Her current work centres on identifying and addressing structural barriers embedded within systems, including those related to neurodivergence, language, and access to opportunity. She works from the principle that human variability should be expected and designed for, rather than treated as an exception.
She is autistic and ADHD, and her lived experience informs her work, particularly in understanding how environments, assumptions and communication structures can unintentionally exclude.
Her approach is grounded in reflective practice, ongoing evaluation, and engagement with emerging research and technological change, including the role of AI policy in shaping access, clarity, and institutional responsibility.
How I approach my work
Driven by values
My approach is grounded in real educational contexts and informed by research, practice, and lived experience of institutional complexity. It treats inclusion as a design challenge rather than an individual adjustment, and systems change as an ongoing process rather than a one-off intervention.
Focused on inclusion
The position I take centres on understanding how systems currently operate and where structures or norms create unnecessary friction or exclusion. Rather than focusing on retrofit solutions, the emphasis is on design choices that shape access, participation, and belonging from the outset.
Grounded in lived & professional experience
My practice is informed by sustained experience within complex educational institutions, alongside personal experience of navigating systems that are often misaligned with human variability.
Together, these experiences shape work that is attentive to power and context, realistic about constraints, and focused on the long-term consequences of design decisions.

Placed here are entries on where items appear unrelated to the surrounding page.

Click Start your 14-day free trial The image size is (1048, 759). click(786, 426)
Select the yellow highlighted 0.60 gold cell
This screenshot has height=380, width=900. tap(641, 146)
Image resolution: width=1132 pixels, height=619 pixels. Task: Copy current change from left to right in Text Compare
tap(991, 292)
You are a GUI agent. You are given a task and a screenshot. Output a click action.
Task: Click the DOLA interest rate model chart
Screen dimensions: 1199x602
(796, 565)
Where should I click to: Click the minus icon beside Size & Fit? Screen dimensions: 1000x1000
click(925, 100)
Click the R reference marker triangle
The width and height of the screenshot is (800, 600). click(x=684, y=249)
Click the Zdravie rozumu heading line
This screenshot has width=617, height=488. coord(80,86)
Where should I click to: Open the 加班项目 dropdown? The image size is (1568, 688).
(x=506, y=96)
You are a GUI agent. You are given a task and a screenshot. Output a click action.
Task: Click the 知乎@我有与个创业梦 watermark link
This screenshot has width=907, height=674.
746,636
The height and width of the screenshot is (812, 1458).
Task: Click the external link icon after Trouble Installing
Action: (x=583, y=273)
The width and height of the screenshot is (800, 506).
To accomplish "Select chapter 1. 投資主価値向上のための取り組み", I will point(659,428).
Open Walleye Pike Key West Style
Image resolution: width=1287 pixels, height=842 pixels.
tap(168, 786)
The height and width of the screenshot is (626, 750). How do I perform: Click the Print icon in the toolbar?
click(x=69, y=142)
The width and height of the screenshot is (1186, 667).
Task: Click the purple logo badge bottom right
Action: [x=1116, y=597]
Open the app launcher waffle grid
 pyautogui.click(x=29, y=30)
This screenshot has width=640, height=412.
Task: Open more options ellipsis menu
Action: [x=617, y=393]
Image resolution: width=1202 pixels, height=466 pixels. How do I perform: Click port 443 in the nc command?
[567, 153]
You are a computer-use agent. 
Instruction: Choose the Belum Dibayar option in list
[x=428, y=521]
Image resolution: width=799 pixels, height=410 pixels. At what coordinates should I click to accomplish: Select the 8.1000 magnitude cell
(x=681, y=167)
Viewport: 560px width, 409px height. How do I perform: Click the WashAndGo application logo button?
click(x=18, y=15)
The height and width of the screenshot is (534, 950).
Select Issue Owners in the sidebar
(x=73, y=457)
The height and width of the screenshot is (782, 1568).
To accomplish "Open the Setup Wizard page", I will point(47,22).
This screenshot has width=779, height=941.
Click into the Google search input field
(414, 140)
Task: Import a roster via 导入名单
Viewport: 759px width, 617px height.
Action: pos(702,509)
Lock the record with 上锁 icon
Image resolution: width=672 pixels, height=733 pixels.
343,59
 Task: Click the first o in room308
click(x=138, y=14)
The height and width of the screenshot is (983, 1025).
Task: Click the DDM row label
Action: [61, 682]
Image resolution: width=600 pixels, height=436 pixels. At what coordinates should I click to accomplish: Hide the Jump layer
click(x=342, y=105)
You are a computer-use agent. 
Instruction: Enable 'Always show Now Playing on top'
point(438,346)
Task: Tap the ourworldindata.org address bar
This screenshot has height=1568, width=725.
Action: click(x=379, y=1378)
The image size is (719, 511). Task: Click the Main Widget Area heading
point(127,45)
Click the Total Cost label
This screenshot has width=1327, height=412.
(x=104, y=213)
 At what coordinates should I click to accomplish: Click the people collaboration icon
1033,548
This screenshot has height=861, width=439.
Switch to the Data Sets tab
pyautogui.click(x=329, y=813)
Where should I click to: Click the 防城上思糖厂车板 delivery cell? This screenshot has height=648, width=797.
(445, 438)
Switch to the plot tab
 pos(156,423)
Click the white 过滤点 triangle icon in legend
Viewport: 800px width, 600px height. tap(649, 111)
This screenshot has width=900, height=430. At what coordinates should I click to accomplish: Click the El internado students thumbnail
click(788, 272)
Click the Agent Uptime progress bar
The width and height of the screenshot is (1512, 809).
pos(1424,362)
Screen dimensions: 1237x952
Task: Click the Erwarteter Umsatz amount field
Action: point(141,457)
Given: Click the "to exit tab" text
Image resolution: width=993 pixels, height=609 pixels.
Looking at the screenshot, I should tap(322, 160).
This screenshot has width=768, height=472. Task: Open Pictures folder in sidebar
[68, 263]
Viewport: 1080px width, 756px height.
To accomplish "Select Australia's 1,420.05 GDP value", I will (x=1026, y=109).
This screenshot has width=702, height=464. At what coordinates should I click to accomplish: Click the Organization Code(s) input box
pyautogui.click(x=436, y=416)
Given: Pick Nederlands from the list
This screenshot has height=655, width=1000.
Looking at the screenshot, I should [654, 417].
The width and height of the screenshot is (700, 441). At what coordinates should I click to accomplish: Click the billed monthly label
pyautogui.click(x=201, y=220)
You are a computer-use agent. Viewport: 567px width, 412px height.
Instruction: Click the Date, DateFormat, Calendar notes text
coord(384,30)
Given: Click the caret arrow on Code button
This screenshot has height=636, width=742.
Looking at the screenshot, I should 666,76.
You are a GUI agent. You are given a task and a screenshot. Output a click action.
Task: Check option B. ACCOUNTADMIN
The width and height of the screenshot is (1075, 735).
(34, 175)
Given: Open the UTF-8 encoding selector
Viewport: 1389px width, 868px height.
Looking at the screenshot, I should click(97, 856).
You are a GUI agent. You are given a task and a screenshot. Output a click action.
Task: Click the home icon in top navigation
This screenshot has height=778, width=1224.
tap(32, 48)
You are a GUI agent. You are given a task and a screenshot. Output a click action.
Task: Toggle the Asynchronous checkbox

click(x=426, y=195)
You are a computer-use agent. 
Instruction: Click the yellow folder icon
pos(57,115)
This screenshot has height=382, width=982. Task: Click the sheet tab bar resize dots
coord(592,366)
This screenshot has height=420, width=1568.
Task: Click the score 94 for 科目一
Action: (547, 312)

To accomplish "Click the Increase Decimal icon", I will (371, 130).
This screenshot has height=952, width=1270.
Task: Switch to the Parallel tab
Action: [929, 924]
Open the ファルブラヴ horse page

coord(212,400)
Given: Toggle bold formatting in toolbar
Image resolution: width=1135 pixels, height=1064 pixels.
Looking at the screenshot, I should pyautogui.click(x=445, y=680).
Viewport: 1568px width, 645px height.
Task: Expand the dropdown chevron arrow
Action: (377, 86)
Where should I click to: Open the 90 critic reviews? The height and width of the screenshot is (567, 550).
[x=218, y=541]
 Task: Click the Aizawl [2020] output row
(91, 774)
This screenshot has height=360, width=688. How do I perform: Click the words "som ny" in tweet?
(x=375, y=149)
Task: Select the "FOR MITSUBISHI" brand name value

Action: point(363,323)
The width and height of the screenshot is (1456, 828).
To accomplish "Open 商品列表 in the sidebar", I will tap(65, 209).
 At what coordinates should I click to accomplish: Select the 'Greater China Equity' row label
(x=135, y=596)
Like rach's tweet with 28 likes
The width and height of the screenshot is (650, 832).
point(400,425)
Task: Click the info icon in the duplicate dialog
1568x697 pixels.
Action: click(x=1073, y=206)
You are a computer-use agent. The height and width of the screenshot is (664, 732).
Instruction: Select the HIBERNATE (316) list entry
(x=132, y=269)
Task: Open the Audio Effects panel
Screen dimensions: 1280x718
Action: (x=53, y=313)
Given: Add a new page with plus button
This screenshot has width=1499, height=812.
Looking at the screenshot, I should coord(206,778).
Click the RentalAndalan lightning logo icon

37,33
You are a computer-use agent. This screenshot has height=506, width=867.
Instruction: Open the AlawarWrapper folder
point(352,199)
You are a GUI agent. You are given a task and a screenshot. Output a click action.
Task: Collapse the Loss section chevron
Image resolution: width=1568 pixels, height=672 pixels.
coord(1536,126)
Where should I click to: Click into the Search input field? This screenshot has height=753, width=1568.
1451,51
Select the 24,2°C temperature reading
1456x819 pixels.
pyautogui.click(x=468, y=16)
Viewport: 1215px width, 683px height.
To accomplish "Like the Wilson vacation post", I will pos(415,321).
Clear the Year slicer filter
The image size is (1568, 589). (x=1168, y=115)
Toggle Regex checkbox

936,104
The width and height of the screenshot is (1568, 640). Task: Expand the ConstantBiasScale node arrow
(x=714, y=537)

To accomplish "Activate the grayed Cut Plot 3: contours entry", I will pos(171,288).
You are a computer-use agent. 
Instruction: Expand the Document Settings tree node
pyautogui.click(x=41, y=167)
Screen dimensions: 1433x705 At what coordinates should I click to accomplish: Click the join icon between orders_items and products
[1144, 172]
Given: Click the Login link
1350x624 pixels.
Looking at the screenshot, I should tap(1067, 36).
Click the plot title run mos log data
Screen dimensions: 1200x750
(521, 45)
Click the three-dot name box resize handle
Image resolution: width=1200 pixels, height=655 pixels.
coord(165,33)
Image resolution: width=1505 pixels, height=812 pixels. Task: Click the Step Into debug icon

Experience and perspectives
My experience spans a range of educational contexts and scales, including widening participation, educational transitions, and systems-level work related to inclusion and governance. This background informs how I analyse learning systems and institutional design.
These strands shape work that moves between policy and pedagogy, and between design intentions and lived experience, with a focus on long-term impact rather than isolated interventions.

Writing and publications
I write about education, leadership, inclusion, and systems design, with a particular focus on authenticity, learning, and the human consequences of institutional structures. This includes practitioner-facing essays as well as longer-form non-fiction.
Selected writing is available via this site, with longer reflections and publications appearing elsewhere.
Independence and affiliation
Authentic Learning Systems is an independent professional writing and facilitation platform. All work, writing, and resources offered here are developed independently and outside of my employment. No University of Edinburgh teaching materials, funded project outputs, student data or branded resources are used or reproduced.
Views expressed are my own and do not represent the views, policies, or positions of the University of Edinburgh or any other affiliated organisation. No services are provided on behalf of the University.